The first Tuesday in May is designated World Asthma Day (WAD) by the Global Initiative for Asthma.  This year, it falls on May 1, and this year’s theme is “You Can Control Your Asthma”.

To help raise awareness of the growing epidemic of asthma worldwide, the month of May has been designated “Asthma and Allergy Awareness Month” in the United States, with events and conferences being held nationwide.

One of the scariest things to experience is the suffocating feeling of an acute asthma attack.  Perhaps even scarier is to be a helpless parent observing their child gasping for air, unable to take in enough oxygen, the child’s lips displaying the bluish tinge of the first signs of anoxia.

Fortunately, modern medicine has discovered a way to control the symptoms of an acute attack of asthma and have further developed methods to control the chronic symptoms, reducing the chance of acute attack hospitalizations.

▶ Excerpted data
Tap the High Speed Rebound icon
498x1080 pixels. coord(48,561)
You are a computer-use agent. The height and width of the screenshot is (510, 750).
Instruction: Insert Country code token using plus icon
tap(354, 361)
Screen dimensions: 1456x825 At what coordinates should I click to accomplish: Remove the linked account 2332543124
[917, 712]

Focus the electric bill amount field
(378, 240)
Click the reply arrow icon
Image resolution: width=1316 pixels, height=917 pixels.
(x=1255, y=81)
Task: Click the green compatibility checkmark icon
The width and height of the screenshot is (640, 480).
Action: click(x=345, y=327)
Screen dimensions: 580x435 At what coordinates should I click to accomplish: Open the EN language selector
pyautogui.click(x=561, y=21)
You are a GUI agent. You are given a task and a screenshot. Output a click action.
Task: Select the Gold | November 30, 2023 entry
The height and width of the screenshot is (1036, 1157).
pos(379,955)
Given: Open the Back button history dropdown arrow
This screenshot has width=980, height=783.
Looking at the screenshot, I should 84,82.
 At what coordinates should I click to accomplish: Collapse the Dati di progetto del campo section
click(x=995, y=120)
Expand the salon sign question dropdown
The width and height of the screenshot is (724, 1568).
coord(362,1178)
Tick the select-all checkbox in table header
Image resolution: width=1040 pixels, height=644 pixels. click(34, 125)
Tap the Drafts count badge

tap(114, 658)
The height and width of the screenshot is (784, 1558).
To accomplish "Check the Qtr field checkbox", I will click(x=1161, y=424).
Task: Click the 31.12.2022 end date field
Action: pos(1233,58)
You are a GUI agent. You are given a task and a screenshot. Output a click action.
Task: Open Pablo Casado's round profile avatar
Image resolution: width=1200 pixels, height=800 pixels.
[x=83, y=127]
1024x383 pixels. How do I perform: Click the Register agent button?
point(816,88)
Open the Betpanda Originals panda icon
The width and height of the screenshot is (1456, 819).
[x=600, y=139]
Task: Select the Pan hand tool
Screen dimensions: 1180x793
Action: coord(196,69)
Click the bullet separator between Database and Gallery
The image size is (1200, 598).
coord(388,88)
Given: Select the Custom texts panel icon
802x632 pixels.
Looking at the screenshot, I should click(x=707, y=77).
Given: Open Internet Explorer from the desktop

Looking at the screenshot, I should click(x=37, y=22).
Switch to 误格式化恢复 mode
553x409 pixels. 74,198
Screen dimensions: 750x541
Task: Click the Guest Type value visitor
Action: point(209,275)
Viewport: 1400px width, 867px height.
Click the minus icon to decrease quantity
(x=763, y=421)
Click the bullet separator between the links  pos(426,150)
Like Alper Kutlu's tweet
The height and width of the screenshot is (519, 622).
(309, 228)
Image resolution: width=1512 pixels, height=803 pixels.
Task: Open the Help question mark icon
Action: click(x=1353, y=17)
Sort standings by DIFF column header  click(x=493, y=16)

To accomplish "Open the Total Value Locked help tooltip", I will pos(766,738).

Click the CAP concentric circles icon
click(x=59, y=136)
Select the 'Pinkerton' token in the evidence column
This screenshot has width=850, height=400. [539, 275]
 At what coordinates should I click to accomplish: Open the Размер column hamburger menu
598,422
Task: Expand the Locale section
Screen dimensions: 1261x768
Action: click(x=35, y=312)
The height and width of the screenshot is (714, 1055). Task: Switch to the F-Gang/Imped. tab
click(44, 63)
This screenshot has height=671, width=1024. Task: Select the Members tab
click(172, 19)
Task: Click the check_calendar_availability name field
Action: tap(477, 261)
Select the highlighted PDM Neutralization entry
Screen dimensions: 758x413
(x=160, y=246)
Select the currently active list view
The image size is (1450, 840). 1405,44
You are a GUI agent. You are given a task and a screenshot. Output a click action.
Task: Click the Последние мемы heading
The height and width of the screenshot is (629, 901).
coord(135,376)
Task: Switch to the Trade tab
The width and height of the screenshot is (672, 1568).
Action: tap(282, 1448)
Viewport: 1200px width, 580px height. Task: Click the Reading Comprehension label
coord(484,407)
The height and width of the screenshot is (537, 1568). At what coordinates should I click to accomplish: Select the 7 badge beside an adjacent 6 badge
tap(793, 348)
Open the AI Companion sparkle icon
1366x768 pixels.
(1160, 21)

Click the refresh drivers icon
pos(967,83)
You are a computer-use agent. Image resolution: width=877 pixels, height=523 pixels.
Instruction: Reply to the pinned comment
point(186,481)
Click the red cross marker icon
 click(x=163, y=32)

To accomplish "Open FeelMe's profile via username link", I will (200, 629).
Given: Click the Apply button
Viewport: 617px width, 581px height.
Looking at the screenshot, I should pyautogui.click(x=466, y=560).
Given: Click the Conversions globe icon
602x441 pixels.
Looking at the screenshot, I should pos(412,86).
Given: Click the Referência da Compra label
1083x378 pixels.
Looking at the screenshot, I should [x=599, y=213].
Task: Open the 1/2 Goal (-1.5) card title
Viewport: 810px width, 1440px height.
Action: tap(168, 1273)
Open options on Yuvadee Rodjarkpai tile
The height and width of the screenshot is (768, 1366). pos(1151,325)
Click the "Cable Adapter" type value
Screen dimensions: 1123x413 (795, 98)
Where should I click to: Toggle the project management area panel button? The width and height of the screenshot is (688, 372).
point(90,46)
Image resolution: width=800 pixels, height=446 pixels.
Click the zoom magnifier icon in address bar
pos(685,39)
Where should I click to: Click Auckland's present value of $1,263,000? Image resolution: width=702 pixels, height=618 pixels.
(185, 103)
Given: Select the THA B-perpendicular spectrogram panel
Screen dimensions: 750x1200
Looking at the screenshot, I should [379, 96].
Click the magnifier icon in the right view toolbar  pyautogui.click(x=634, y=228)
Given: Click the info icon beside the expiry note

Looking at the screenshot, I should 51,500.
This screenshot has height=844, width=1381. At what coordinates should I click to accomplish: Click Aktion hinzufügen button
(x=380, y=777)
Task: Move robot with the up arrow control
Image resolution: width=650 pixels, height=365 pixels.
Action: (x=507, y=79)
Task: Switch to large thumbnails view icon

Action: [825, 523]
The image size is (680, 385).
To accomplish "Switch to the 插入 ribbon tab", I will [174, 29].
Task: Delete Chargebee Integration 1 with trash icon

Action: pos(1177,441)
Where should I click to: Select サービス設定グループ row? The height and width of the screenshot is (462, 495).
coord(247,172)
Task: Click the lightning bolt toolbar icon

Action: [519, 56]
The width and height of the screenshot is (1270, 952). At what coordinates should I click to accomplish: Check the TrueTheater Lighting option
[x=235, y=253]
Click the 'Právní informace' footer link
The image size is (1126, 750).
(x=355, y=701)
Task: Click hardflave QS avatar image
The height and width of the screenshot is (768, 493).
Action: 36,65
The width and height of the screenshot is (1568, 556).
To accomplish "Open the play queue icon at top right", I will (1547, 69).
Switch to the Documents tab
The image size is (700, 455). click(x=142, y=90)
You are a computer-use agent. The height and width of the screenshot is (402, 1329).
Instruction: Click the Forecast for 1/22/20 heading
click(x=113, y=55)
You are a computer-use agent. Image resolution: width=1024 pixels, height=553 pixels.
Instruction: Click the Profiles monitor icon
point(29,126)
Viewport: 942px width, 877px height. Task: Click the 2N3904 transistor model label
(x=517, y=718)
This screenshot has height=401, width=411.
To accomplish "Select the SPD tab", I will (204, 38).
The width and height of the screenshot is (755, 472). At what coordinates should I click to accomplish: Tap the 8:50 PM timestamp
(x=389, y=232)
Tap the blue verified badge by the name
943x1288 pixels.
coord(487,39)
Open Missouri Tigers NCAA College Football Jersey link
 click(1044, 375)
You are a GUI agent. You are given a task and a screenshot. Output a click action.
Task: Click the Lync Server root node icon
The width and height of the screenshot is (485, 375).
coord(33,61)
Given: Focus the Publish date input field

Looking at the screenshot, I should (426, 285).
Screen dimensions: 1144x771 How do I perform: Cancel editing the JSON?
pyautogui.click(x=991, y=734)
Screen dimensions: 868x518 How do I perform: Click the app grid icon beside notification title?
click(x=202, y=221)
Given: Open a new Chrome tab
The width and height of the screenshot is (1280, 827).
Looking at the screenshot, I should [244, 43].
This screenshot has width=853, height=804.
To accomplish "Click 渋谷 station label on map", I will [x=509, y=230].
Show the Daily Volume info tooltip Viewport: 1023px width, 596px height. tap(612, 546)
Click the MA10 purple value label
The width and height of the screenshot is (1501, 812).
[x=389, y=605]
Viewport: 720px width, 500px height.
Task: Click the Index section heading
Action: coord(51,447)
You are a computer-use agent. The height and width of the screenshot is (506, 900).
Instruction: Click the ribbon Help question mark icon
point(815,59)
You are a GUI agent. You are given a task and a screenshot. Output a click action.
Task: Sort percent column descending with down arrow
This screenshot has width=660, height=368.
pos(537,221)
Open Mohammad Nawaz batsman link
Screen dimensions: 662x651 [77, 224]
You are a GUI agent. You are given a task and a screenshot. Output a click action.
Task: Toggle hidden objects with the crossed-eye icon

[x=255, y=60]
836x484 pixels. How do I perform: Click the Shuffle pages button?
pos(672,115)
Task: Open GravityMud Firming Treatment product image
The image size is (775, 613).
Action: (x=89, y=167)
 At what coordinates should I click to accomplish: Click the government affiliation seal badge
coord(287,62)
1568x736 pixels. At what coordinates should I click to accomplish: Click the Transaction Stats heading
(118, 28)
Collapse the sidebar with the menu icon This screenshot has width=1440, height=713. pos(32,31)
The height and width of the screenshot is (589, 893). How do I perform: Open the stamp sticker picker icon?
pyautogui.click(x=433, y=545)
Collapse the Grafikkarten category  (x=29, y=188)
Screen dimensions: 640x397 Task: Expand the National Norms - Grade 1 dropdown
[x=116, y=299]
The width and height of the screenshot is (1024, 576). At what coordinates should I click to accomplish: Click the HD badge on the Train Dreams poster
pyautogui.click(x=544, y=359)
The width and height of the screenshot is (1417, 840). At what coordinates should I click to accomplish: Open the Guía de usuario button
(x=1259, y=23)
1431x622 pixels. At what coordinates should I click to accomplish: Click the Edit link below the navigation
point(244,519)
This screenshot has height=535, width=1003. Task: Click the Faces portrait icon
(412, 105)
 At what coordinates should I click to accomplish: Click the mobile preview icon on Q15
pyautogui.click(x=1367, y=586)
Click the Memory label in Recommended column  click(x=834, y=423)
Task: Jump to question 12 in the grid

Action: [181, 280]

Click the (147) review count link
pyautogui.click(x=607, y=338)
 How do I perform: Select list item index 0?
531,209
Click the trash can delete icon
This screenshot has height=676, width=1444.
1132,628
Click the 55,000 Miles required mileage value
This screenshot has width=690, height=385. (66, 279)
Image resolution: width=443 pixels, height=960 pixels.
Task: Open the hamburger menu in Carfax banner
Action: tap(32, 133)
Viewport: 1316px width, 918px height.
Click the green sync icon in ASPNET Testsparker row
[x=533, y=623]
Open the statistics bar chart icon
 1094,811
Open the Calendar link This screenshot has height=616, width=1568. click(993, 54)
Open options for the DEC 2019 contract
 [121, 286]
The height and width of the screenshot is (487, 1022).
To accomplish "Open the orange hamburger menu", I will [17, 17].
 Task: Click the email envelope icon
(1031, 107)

▶ Exercise goal
In the World Asthma Day text, what is this year's theme?

▶ Reply
"You Can Control Your Asthma"